Can you write out again every line from the one containing "Task: Tap the" through the last line, and only those lines, with the requests included? Multiply each coordinate in the answers by 0.9 and round to whole numbers, rounding halves up.

— start AVAILABLE RECORDS —

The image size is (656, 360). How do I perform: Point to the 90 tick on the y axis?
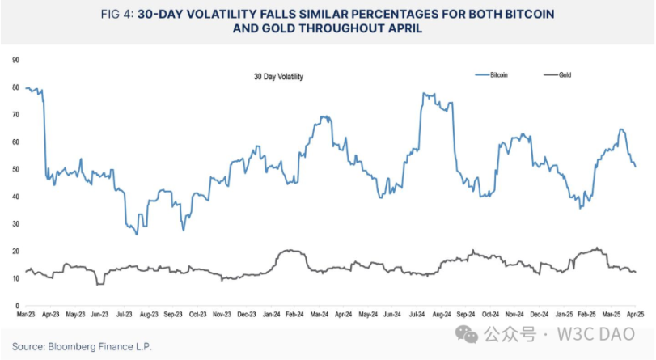(x=16, y=60)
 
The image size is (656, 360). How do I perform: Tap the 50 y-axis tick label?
(x=16, y=169)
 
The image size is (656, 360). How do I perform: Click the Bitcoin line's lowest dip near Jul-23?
(x=137, y=235)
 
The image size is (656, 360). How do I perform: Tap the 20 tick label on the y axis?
(x=16, y=251)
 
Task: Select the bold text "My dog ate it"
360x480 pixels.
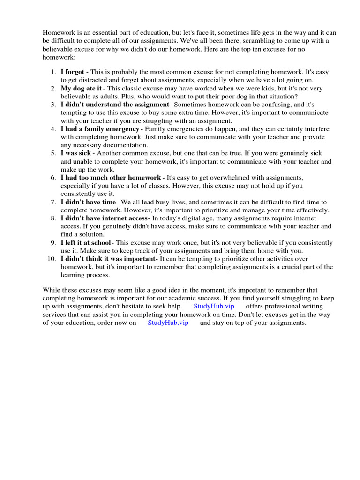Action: [81, 88]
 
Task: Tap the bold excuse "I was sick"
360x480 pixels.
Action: [76, 153]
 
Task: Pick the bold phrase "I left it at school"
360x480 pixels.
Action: [86, 243]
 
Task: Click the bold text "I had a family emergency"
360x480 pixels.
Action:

— end AVAILABLE RECORDS —

- [EXPECTED OUTPUT]
Task: Tap the bold excuse "I was sick"
360x480 pixels.
Action: [68, 138]
 
Task: Pick the bold phrase "I left it at school"
360x480 pixels.
Action: [77, 219]
 
Task: Click the bold text "I had a family emergency"
360x480 pixels.
Action:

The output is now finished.